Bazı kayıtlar
╔══

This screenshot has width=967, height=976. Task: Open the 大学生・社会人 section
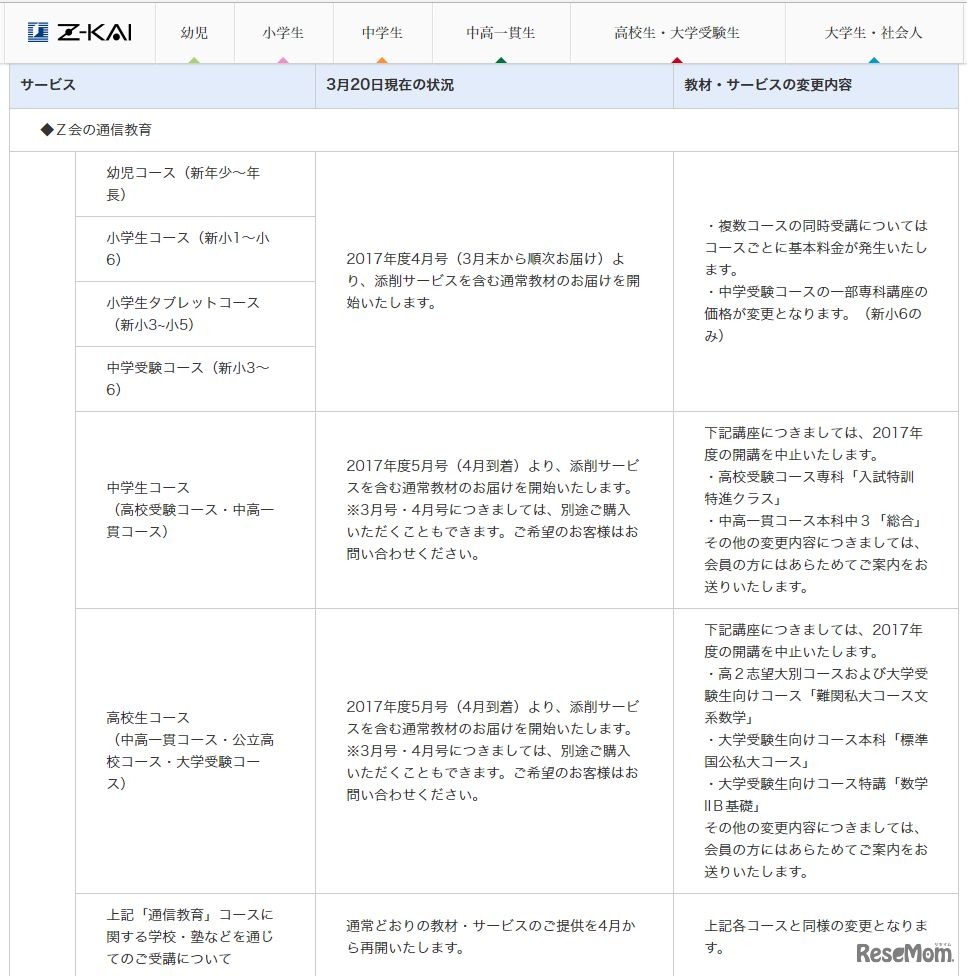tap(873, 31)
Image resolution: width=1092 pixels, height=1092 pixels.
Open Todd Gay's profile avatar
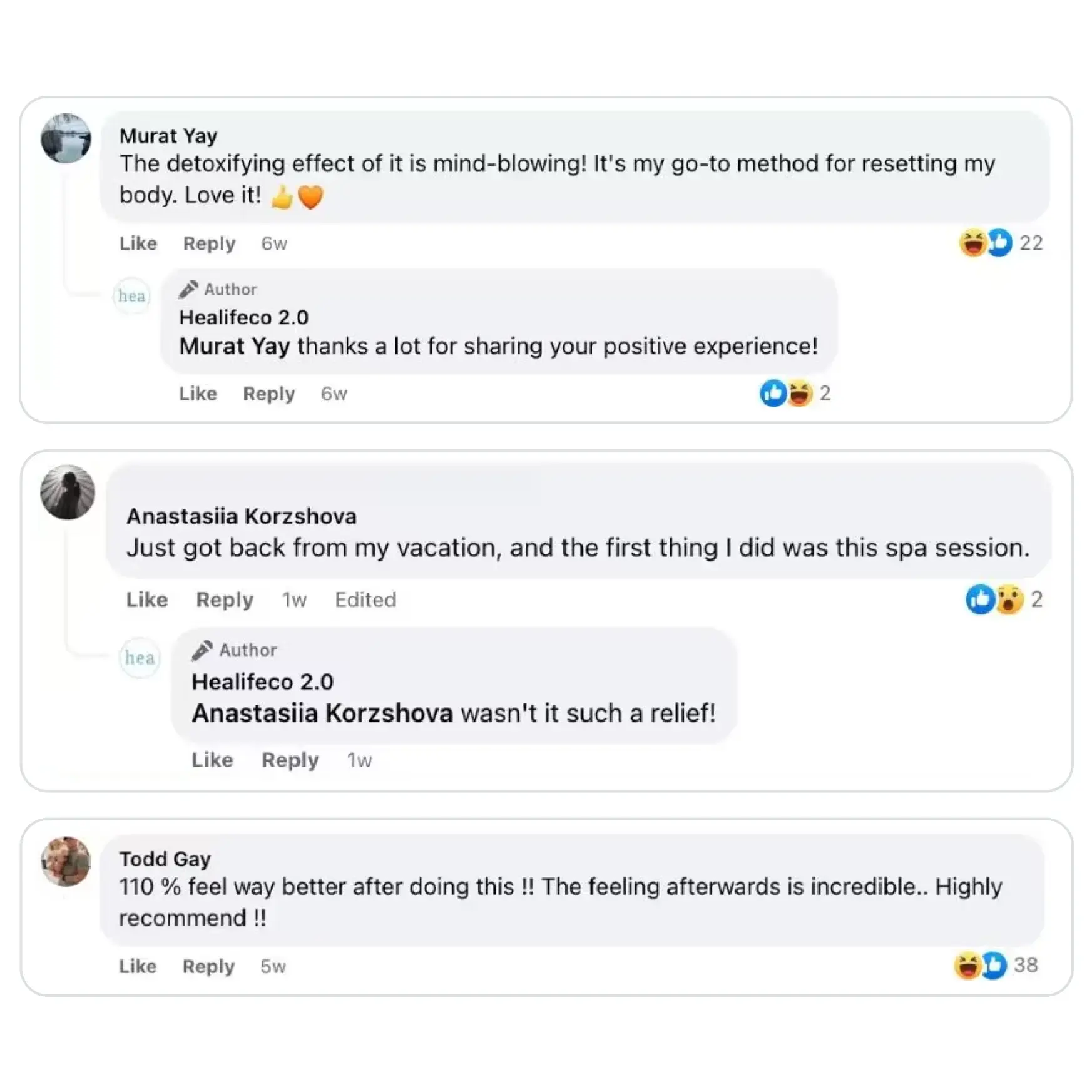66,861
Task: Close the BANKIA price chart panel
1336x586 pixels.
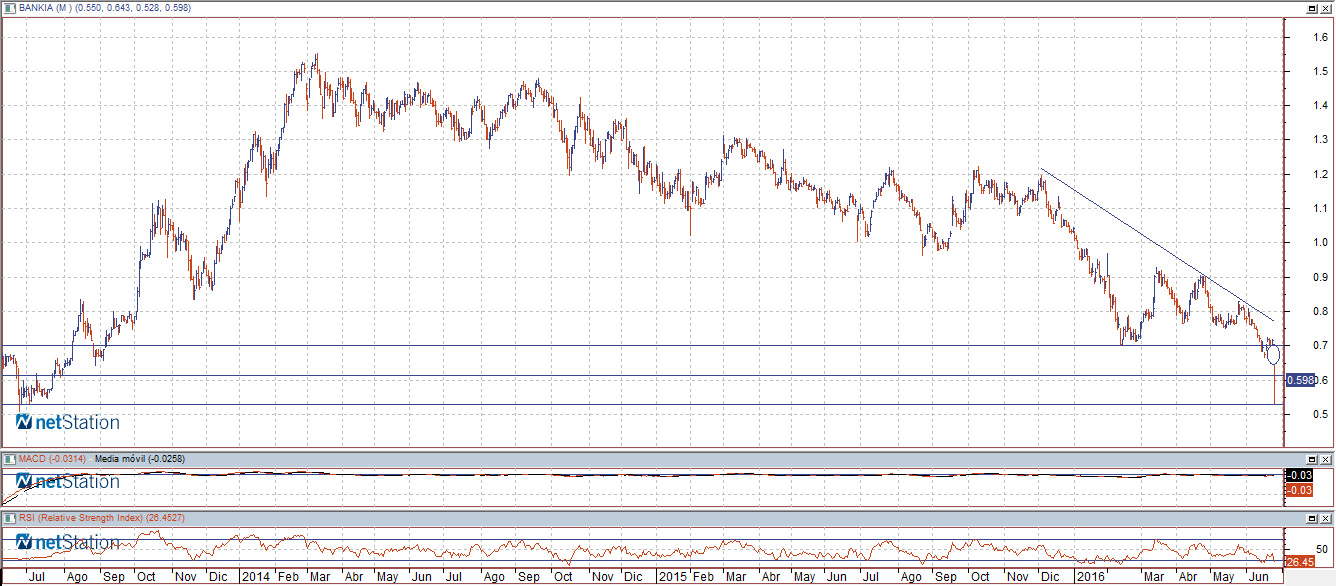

╚══

## [Alıştırmanın amacı]
Yukarıdaki kayıtların bütün satırlarını numaralı bir liste olarak ifade edin. Boş satırları ve resimleri yanıta almayın.

## [Yanıt]
1. This screenshot has width=967, height=976. Task: Open the 大学生・社会人 section
2. tap(873, 31)
3. Image resolution: width=1092 pixels, height=1092 pixels.
4. Open Todd Gay's profile avatar
5. 66,861
6. Task: Close the BANKIA price chart panel
7. 1336x586 pixels.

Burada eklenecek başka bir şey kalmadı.